DRA scheduler: fix one root cause of double device allocation

DRA depends on the assume cache having invoked all event handlers before
Assume() returns, because DRA maintains state that is relevant for scheduling
through those event handlers.

This log snippet shows how this went wrong during PreBind:

    dynamicresources.go:1150: I0115 10:35:29.264437] scheduler: Claim stored in assume cache pod="testdra-all-usesallresources-kqjpj/my-pod-0091" claim="testdra-all-usesallresources-kqjpj/claim-0091" uid=<types.UID>: 516f274f-e1a9-4a4b-b7d2-bb86138e4240 resourceVersion="5636"
    dra_manager.go:198: I0115 10:35:29.264448] scheduler: Removed in-flight claim claim="testdra-all-usesallresources-kqjpj/claim-0091" uid=<types.UID>: 516f274f-e1a9-4a4b-b7d2-bb86138e4240 version="287"
    dynamicresources.go:1157: I0115 10:35:29.264463] scheduler: Removed claim from in-flight claims pod="testdra-all-usesallresources-kqjpj/my-pod-0091" claim="testdra-all-usesallresources-kqjpj/claim-0091" uid=<types.UID>: 516f274f-e1a9-4a4b-b7d2-bb86138e4240 resourceVersion="5636" allocation=<
    ...
    allocateddevices.go:189: I0115 10:35:29.267315] scheduler: Observed device allocation device="testdra-all-usesallresources-kqjpj.driver/worker-1/worker-1-device-096" claim="testdra-all-usesallresources-kqjpj/claim-0091"

- goroutine #1: UpdateStatus result delivered via informer.
  AssumeCache updates cache, pushes event A, emitEvents pulls event A from queue.
  *Not* done with delivering it yet!
- goroutine #2: AssumeCache.Assume called.
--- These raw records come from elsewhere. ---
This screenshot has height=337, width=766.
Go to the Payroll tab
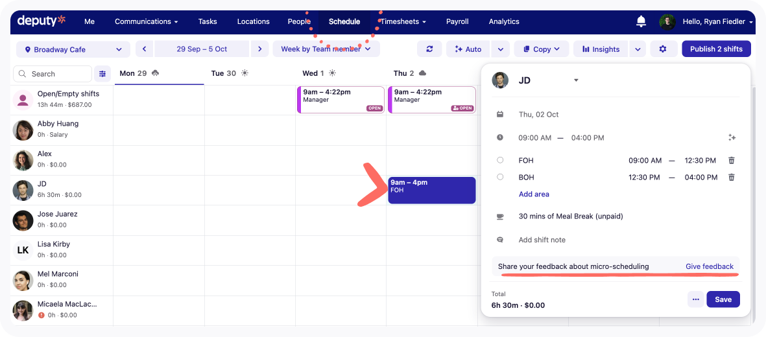coord(457,21)
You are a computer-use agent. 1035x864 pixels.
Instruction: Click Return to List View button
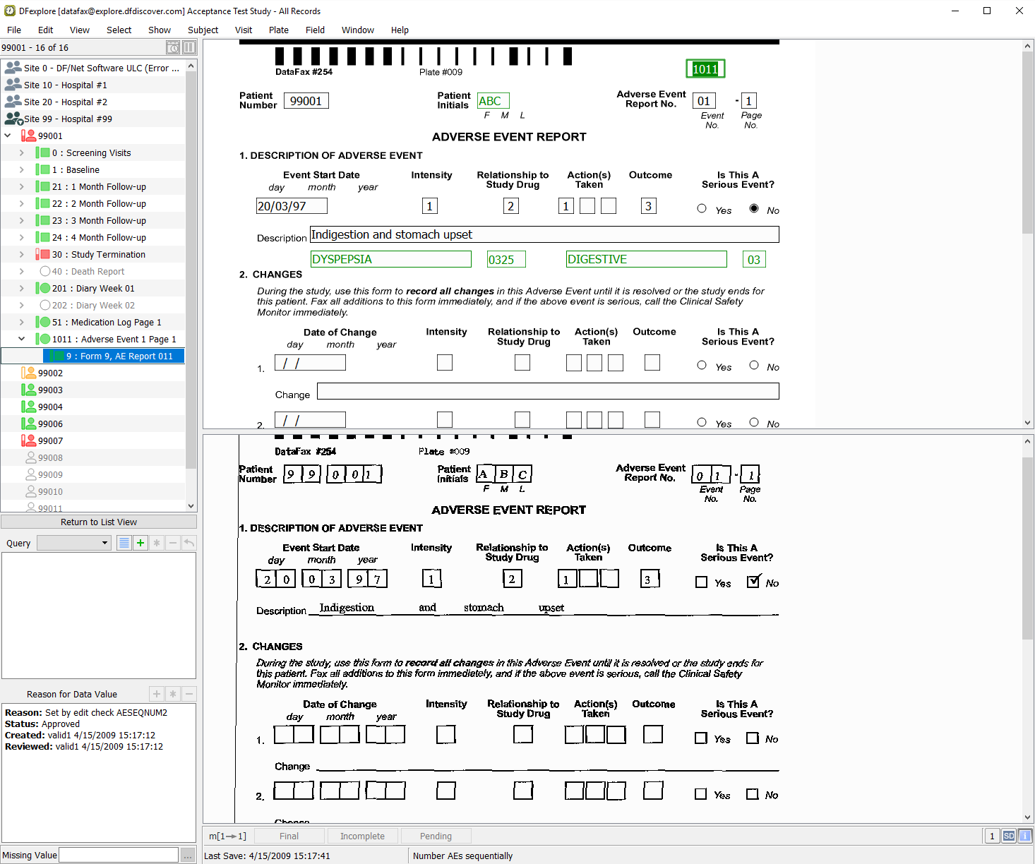[x=99, y=522]
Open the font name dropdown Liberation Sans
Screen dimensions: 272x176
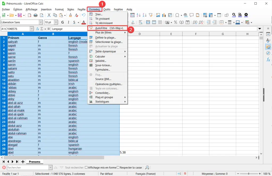click(41, 22)
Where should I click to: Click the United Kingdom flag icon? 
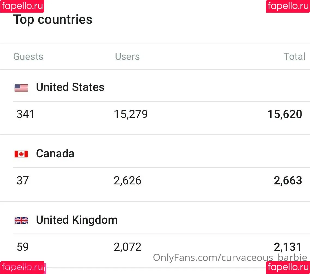point(21,220)
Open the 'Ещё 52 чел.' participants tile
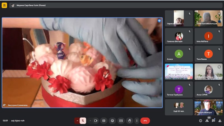The width and height of the screenshot is (224, 126). tap(179, 107)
Updates cache, pushes event B, emits it.
  Old and new claim have allocation, so no "Observed device allocation".
- goroutine #3: Schedules next pod, without considering device as allocated (not in the log snippet).
- goroutine #1: Finally delivers event A: "Observed device allocation", but too late.
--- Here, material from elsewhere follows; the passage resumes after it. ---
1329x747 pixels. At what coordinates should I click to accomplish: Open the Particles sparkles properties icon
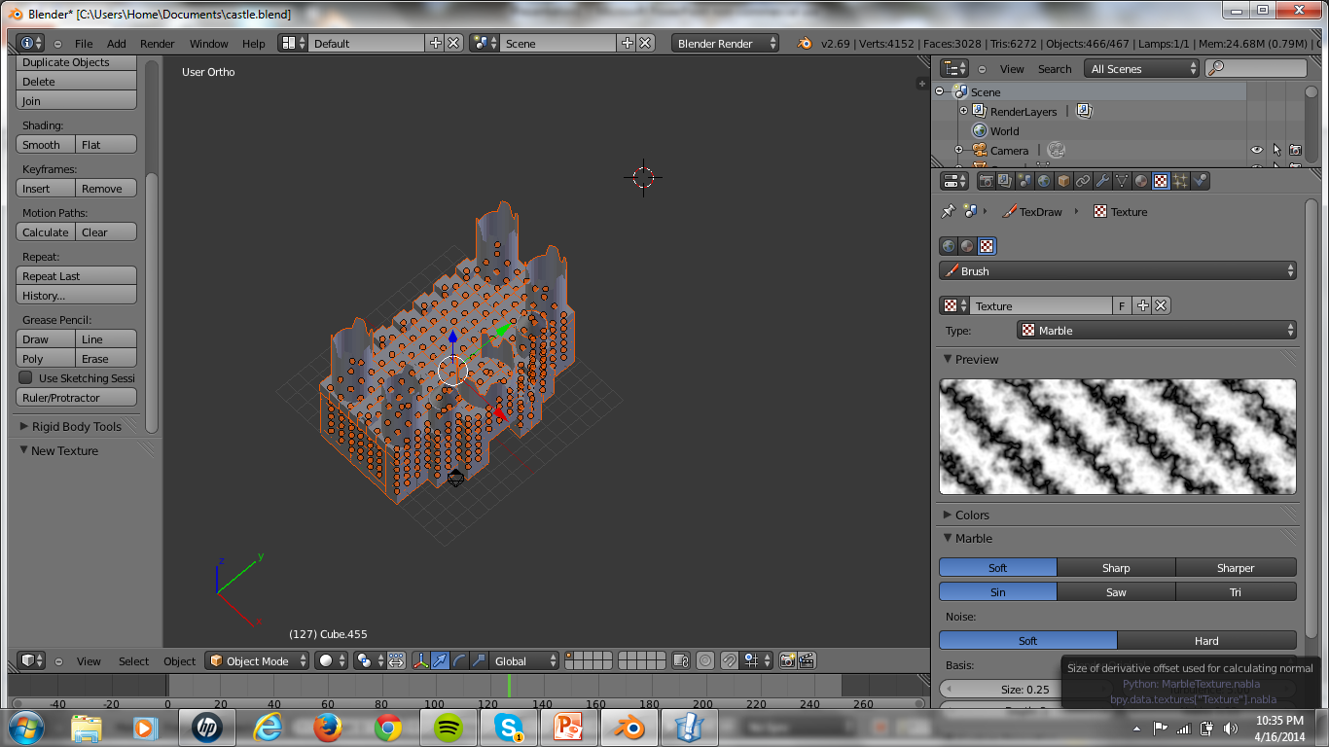pos(1179,180)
Also, events are delivered out-of-order.

The fix is to let emitEvents when called by Assume wait for a potentially
running emitEvents in some other goroutine, thus ensuring that an event pulled
out of the queue by that other goroutine got delivered before Assume itself
checks the queue one more time and then returns.

The time window were things go wrong is small. An E2E test covering this only
flaked rarely, and only in the CI. An integration test (separate commit) with
higher number of pods finally made it possible to reproduce locally. It also
uncovered a second race (fix in separate commit).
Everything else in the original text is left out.